In 1804, Mason founded the firm of Mason & Smedes with Abraham K. Smedes, but in 1809 the latter's name ceased to appear, and in 1810 the firm became John Mason & Co. Mason's firm remained at 178 Pearl Street for many years. By the second decade of the 19th century, Mason had established himself among the elite merchants of New York City. During the War of 1812, Mason was among a group of New York merchants that came together to help raise bonds for the U.S. government. Mason personally purchased $5,000 of bonds.

===Chemical Bank===
Mason became a shareholder of Chemical Bank in 1826 and would serve as its second president. Mason, who would later be referred to as "the father of the Chemical Bank", and was one of the richest merchants of his day in New York, succeeded Baltus Melick in 1831. Mason was responsible for establishing the highly conservative business culture of the young bank that would persist for nearly 90 years. For its first twenty-five years, the bank paid no dividends, nor did it pay interest on customer deposits. Mason was also responsible for leading Chemical through the Panic of 1837. When a speculative bubble collapsed on May 10, 1837, banks suspended payment of gold and silver. Although twenty years later, Chemical would stand alone and continue to make payments in specie, in this crisis the bank followed others in suspending payments. Chemical was one of the earliest to resume payments in specie.

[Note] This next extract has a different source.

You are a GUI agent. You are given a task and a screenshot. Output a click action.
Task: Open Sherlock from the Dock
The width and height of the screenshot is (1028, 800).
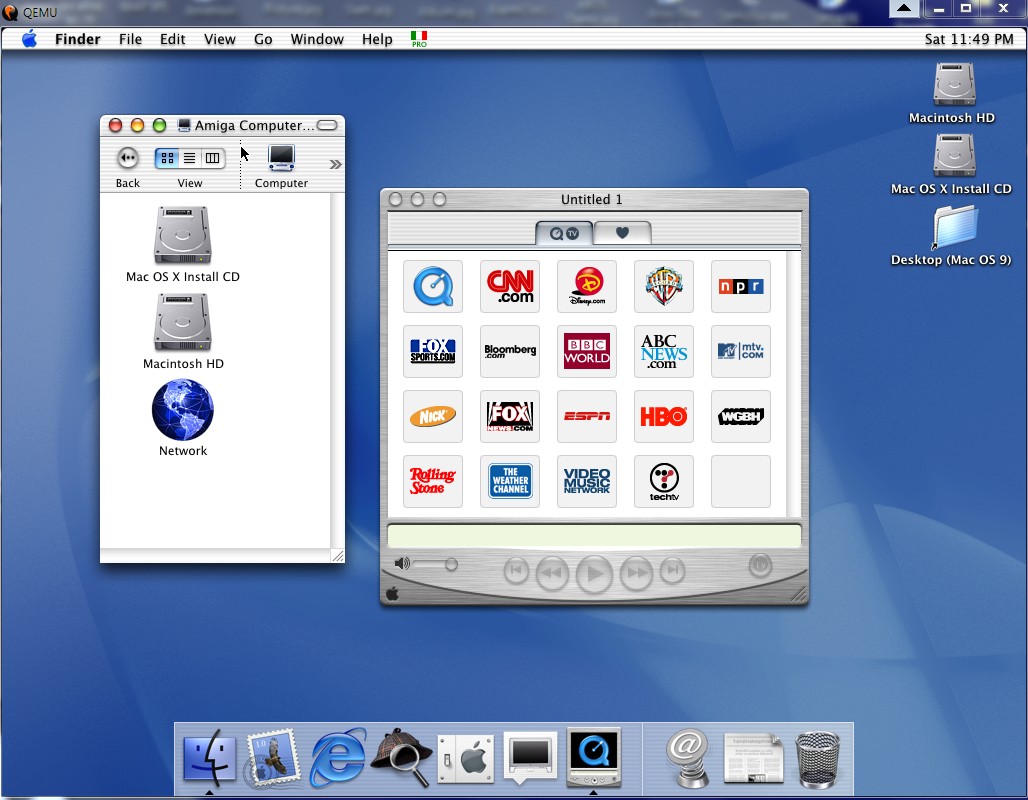point(401,757)
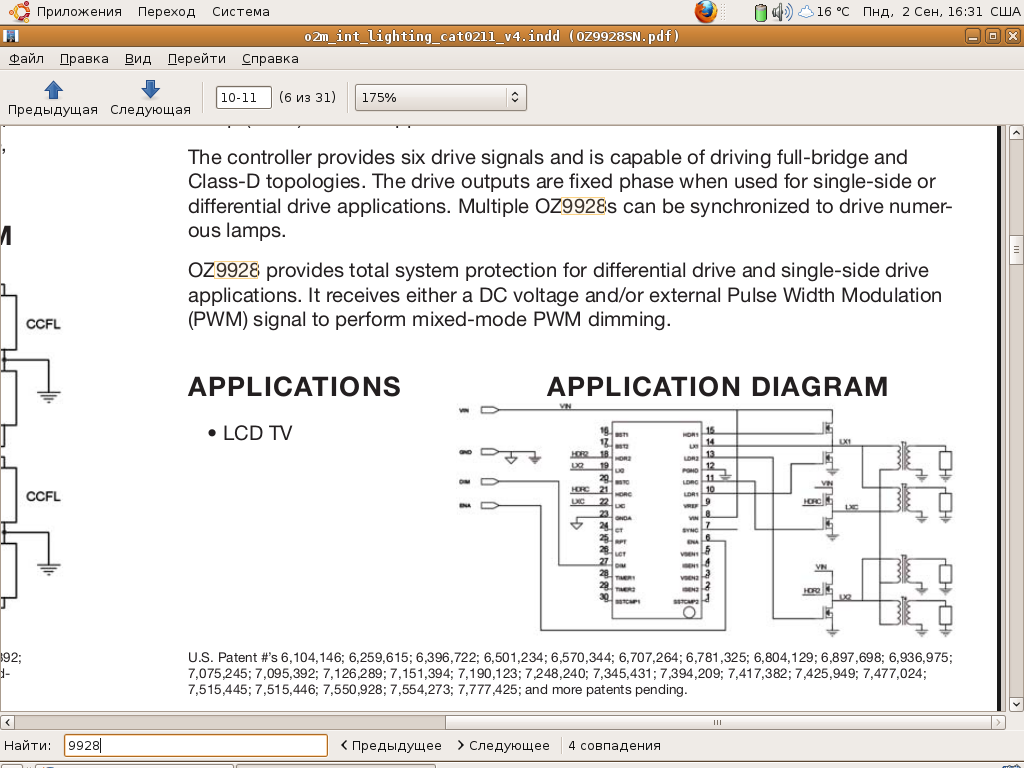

Mason died on September 26, 1839, but his legacy of conservatism was taken on by his successors. Isaac Jones and later his cousin John Quentin Jones would lead Chemical, both serving as president, across the next forty years through 1878. Both Isaac and John Jones had close connections to John Mason, particularly Isaac who married one of John Mason's three daughters. John Q. Jones was succeeded in 1878 by George G. Williams, who had joined the bank in 1842 and served as cashier of the bank from 1855 onward. In that position, Williams was also inculcated in Chemical's conservative style of banking. Williams would serve as president from 1878 through 1903.

===Family===
Mason had a son and three daughters, Mary, Rebecca and Sarah. Mary Mason was married to Isaac Jones, who would later succeed Mason as president of Chemical Bank. Mason's daughter, Mary Mason Jones, who was the great-aunt of Edith Wharton, was the inspiration for the character of Mrs. Manson Mingott from The Age of Innocence. Mason left the bulk of his wealth to his daughters and largely cut his son out of his will after marrying an actress.